Она пошла вдоль трамвайных путей, вдыхая холодный воздух.
В её кармане тихо лежали часы с надписью «Я.Г. 1968». Пока что — молча.
Буфет на вокзале оказался маленьким, душным и тусклым, как вагон третьего класса без окон. Дверь скрипнула, и Анна вошла, сразу почувствовав, как воздух сменился: запах чая, прогорклого масла и чего-то рыбного повис над деревянными столами, покрытыми липкой клеёнкой с облезшими цветами. Гранёные стаканы с мутным стеклом стояли в ряд на прилавке, как солдаты на перекуре.
В углу бубнил громкоговоритель:
— …в рамках расширенного заседания райкома были приняты меры по улучшению дисциплины в производственном секторе…
Анна прошла к столику у окна. Через запотевшее стекло виднелись платформы, пассажиры с чемоданами, трамвай, с грохотом проходящий мимо. Она присела, аккуратно поставила сумку себе на колени. Часы с гравировкой «Я.Г. 1968» и смартфон лежали внутри, укрытые платком.

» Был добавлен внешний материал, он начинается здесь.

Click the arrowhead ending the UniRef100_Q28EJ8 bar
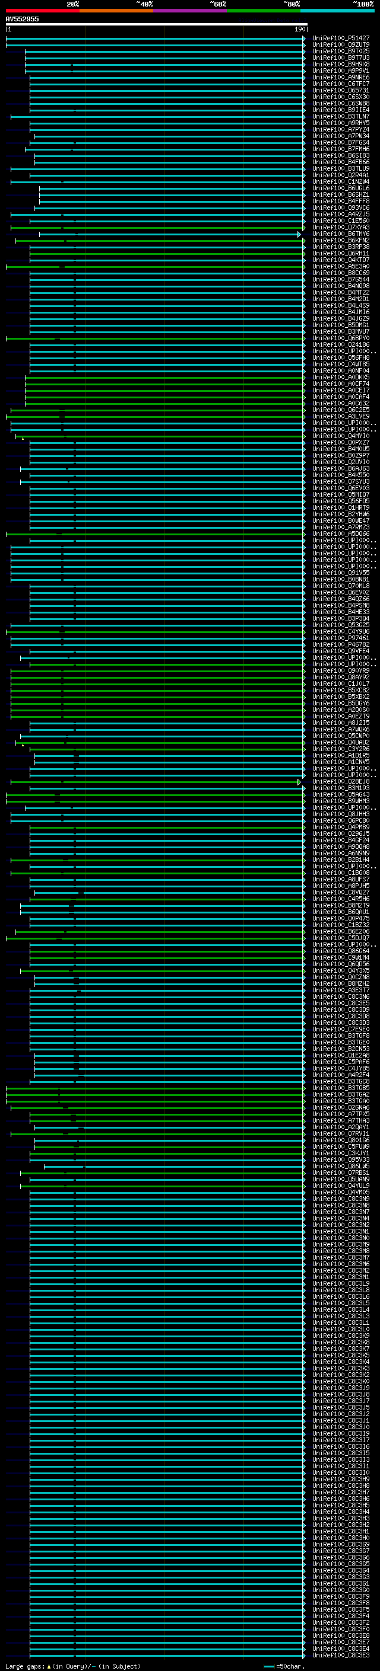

«Чай и чёрствые булки — вот и вся романтика. “Венский кофе”, панини с сыром, лимонная вода с мятой — до свидания».
За прилавком стояла женщина лет пятидесяти, с пышной причёской и уставшим лицом. Она лениво вытирала стаканы тряпкой, которую в 2005-м санитар бы конфисковал за угрозу человечеству.
Анна подошла.
— Здравствуйте. Один чай, пожалуйста.
— С булкой?
— Да.
Буфетчица развернулась, достала с полки стакан, плеснула в него кипятка из пузатого самовара. Потом — булку: сухую, с замятой коркой, положила на блюдце.
— Тринадцать копеек.
Анна отсчитала монеты, полученные от Григория. Взяла поднос и вернулась к своему столу.
Напротив сидел рабочий в кепке, жевал варёное яйцо. Через пару минут к нему подсела девушка с тетрадями — студентка, судя по всему.
— Наши опять на собрании, — сказала она. — Завучу бумагу какую-то подсовывали, чтоб подписал.
— На партийную линию подпишется — потом спросят, — отозвался рабочий.
— А не подпишется — уволят.
— Таков порядок.
Анна слушала, делая вид, что смотрит в окно.
«Говорите проще. Не трогайте политику. Не используйте современные слова. Проколи пальцем стакан — только не скажи “офигеть”».
Она отпила чай. Горячий, чуть горчит. Булка — как из архивного пакета.
— У нас в техникуме сегодня повестку читали, — продолжила девушка. — Кто без комсомольского билета — на субботник не пускать.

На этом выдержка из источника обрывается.